Imperva Incapsula Cloud WAF app is configured with Orchestrate to perform the following actions:
Action Name | Description |
|---|---|
Get All Policies | This action retrieves the policies in an account. |
Get Incident Event Sample | This action retrieves a sample of the events that comprise an incident. |
Get Incident Statistics | This action retrieves the incident statistics. |
Get Insights | This action retrieves a collection of general insights. |
Get IP Reputation Intelligence | This action retrieves reputation intelligence details of an IP address. |
Get Policy Details | This action retrieves the details of a policy. |
List Incidents | This action retrieves a list of incidents between the provided timestamp boundaries. |
Modify Policy | This action modifies a policy for a partial update. |
Overwrite Policy | This action overwrites a policy for a full update. |
Generic Action | This is a generic action used to make requests to any endpoint. |
Configuration Parameters
The following configuration parameters are required for the Imperva Incapsula Cloud WAF app to communicate with the Imperva Incapsula Cloud WAF enterprise application. The parameters can be configured by creating instances in the app.
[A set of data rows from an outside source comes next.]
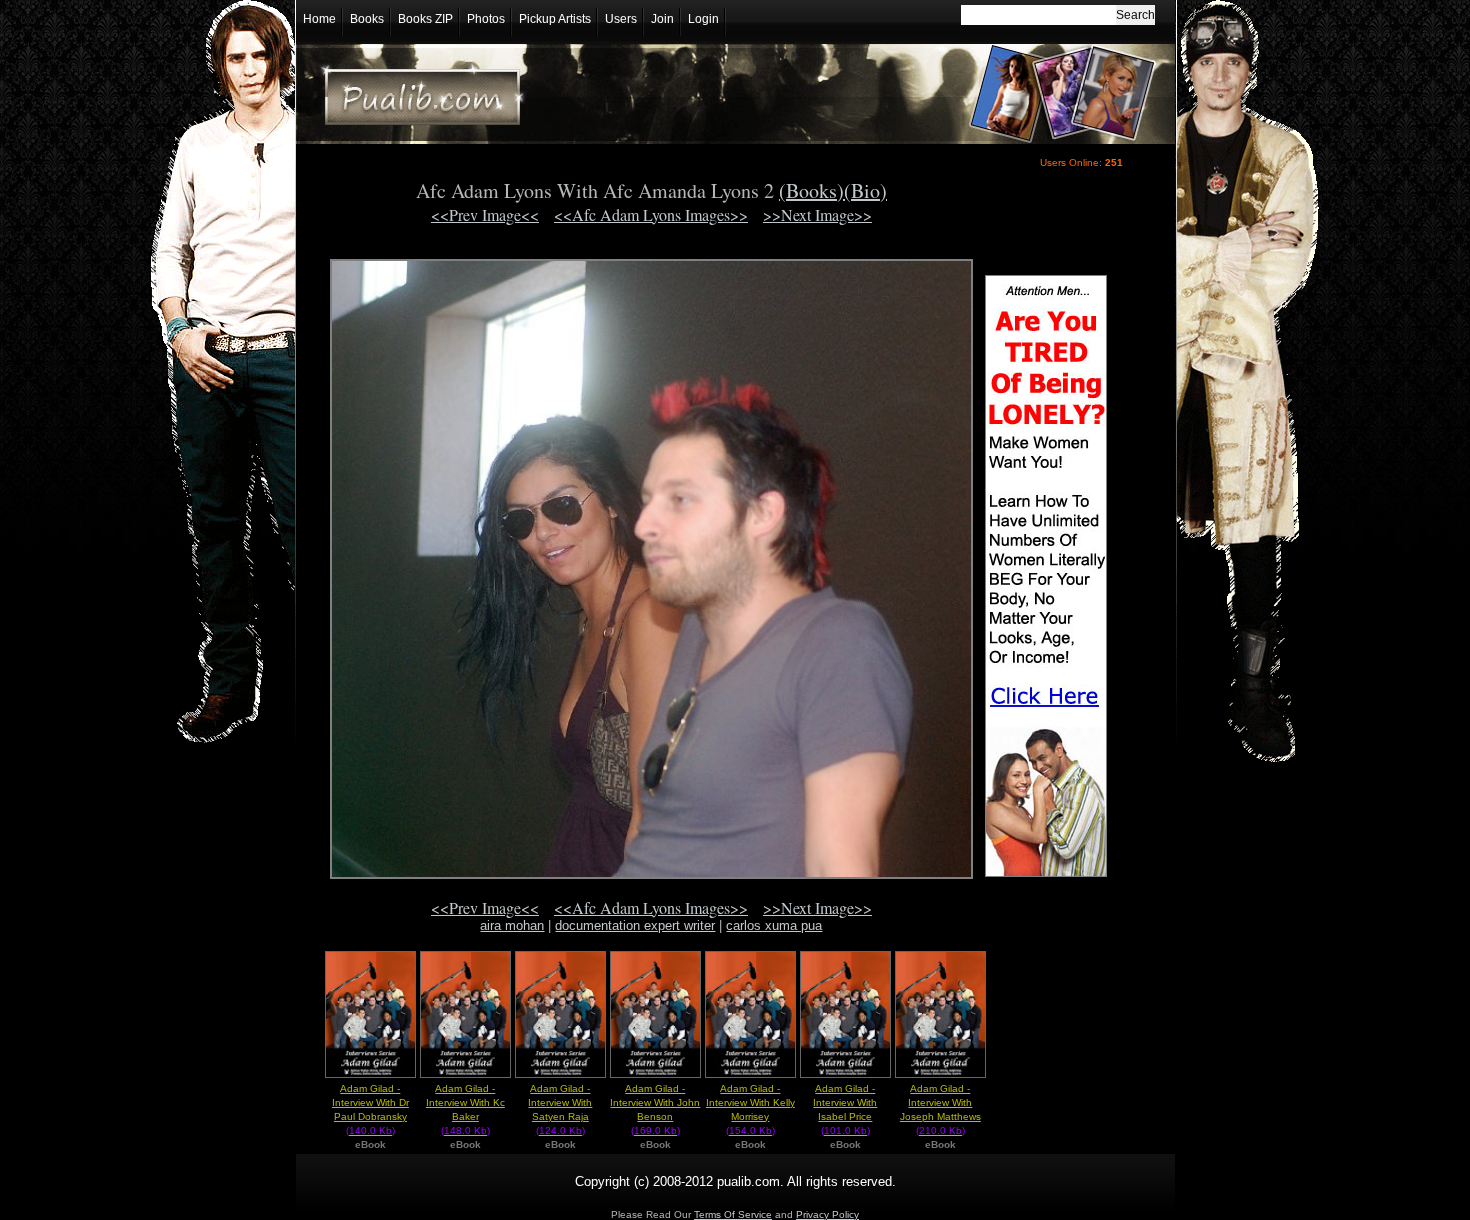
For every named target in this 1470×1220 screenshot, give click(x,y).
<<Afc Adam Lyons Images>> (651, 214)
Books (367, 19)
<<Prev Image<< (485, 214)
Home (319, 19)
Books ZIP (425, 19)
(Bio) (865, 190)
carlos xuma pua (774, 925)
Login (703, 19)
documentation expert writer (635, 925)
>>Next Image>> (817, 214)
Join (662, 19)
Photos (486, 19)
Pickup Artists (555, 19)
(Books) (811, 190)
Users (621, 19)
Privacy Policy (827, 1214)
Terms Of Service (733, 1214)
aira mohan (512, 925)
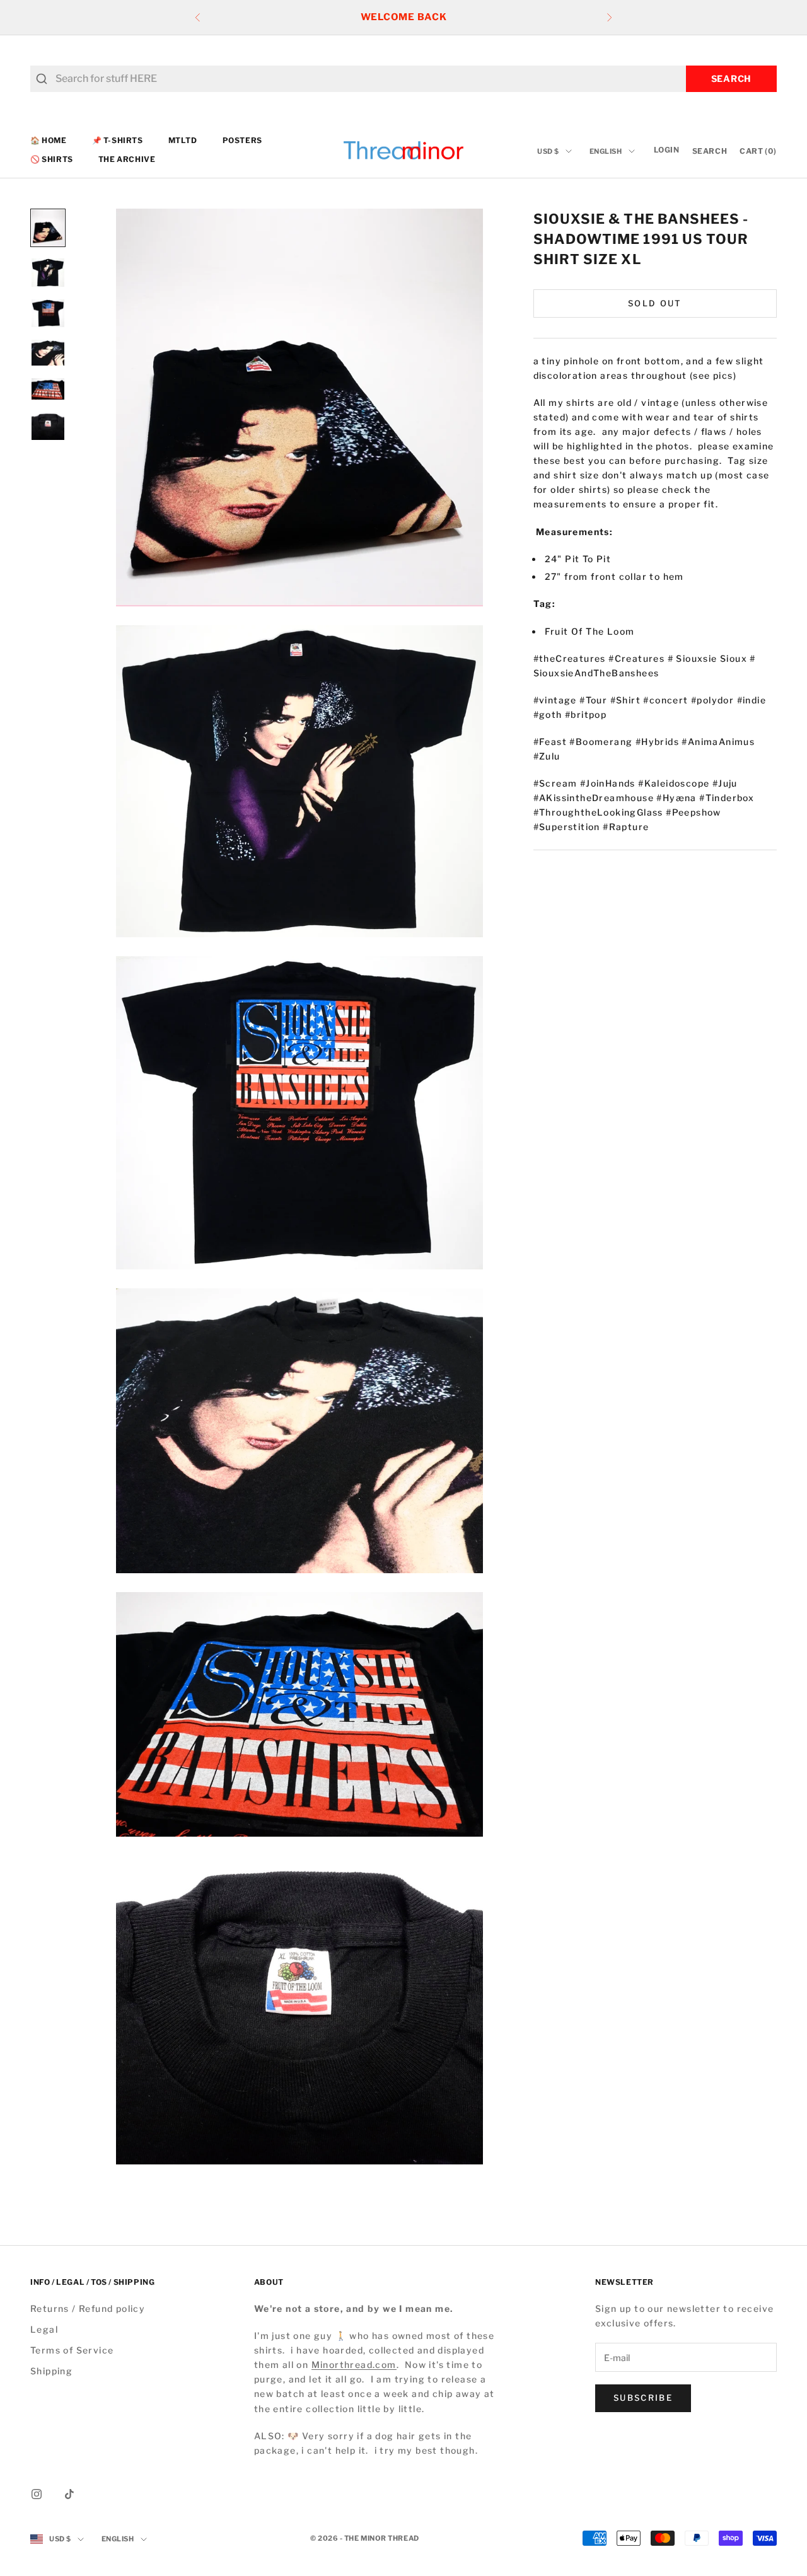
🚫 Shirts (51, 160)
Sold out (655, 304)
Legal (44, 2329)
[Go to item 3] (48, 313)
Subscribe (643, 2398)
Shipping (51, 2370)
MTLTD (182, 140)
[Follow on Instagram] (36, 2494)
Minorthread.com (354, 2364)
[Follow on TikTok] (69, 2494)
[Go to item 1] (48, 228)
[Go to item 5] (48, 389)
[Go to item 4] (48, 352)
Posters (242, 140)
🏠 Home (48, 140)
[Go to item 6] (48, 426)
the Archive (127, 160)
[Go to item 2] (48, 272)
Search (731, 78)
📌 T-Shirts (117, 140)
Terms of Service (71, 2350)
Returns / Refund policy (87, 2308)
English (605, 151)
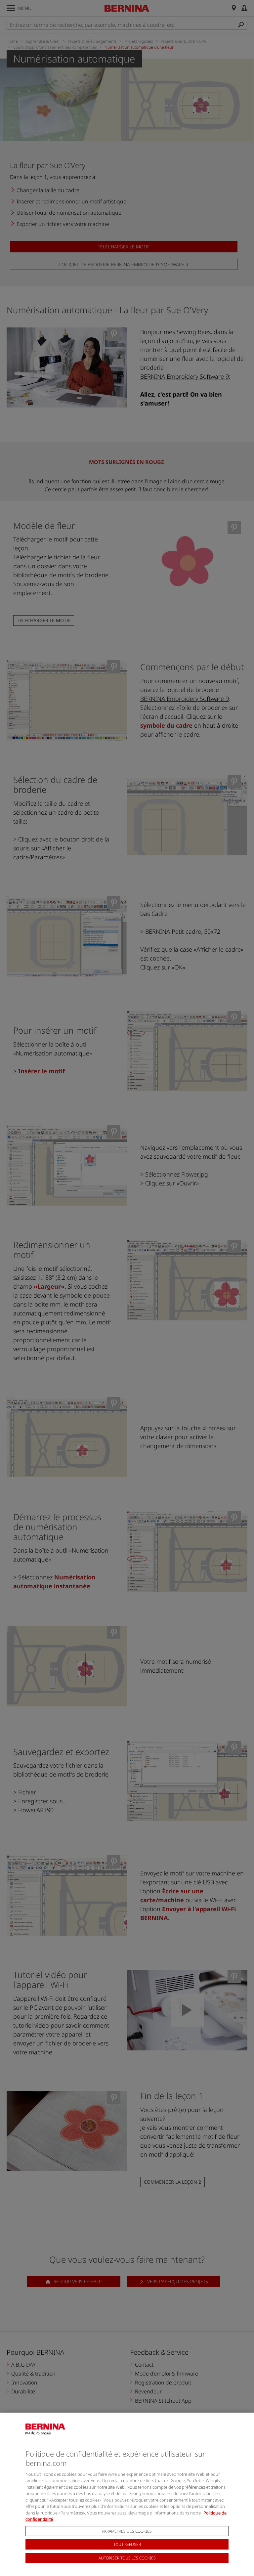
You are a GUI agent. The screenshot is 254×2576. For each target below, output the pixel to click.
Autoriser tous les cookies (127, 2558)
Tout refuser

Parameter | Description | Field Type | Required/Optional | Comments |
|---|---|---|---|---|
Account ID | Enter the account ID of your Imperva Incapsula Cloud WAF account. | Text | Required | |
API ID | Enter an API ID to access the Imperva Incapsula Cloud WAF application. | Text | Required | |
API Key | Enter an API key to access the Imperva Incapsula Cloud WAF application. | Password | Required | |
Verify | Choose your preference to verify SSL or TLS while making requests. It is recommended to set this option to yes. Passing no may result in incorrectly establishing the connection to the Imperva API. | Boolean | Optional | By default, this is enabled. |
Timeout | Enter the timeout value in seconds. This is the number of seconds that requests will wait to establish a connection with Imperva Incapsula Cloud WAF. | Integer | Optional | Allowed range: 15-120 Default value: 15 |
Action: Get All Policies
This action retrieves the policies in an account.
Action Input Parameters
Parameter | Description | Field Type | Required/Optional | Comments |
|---|---|---|---|---|
Extended | Set this to true to retrieve all policy data. | Boolean | Optional | Default value: false Allowed values:
By default, the response returns basic policy details such as name, ID, and policy type. |
Example Request
[
{
"extended": true
}
]Action: Get Incident Event Sample
This action retrieves a sample of the events that comprise an incident.
Action Input Parameters
Parameter | Description | Field Type | Required/Optional | Comments |
|---|---|---|---|---|
Incident ID | Enter an incident ID to retrieve an event sample. Example: 10012310000125458-62415373904520 | Text | Required | An incident ID is of the format <Session ID>-<Request ID>. You can retrieve an incident ID using the action List Incidents. |
Example Request
[
{
"incident_id": "10012310000125458-6241537390452"
}
]Action: Get Incident Statistics
This action retrieves the incident statistics.
Action Input Parameters
Parameter | Description | Field Type | Required/Optional | Comments |
|---|---|---|---|---|
Incident ID | Enter an incident ID to retrieve incident statistics. Example: 10012310000125458-6241537390452 | Text | Required | An incident ID is of the format <Session ID>-<Request ID>. You can retrieve an incident ID using the action List Incidents. |
Example Request
[
{
"incident_id": "10012310000125458-6241537390452"
}
]Action: Get Insights
This action retrieves a collection of general insights.
Action Input Parameters
This action does not require any input parameters.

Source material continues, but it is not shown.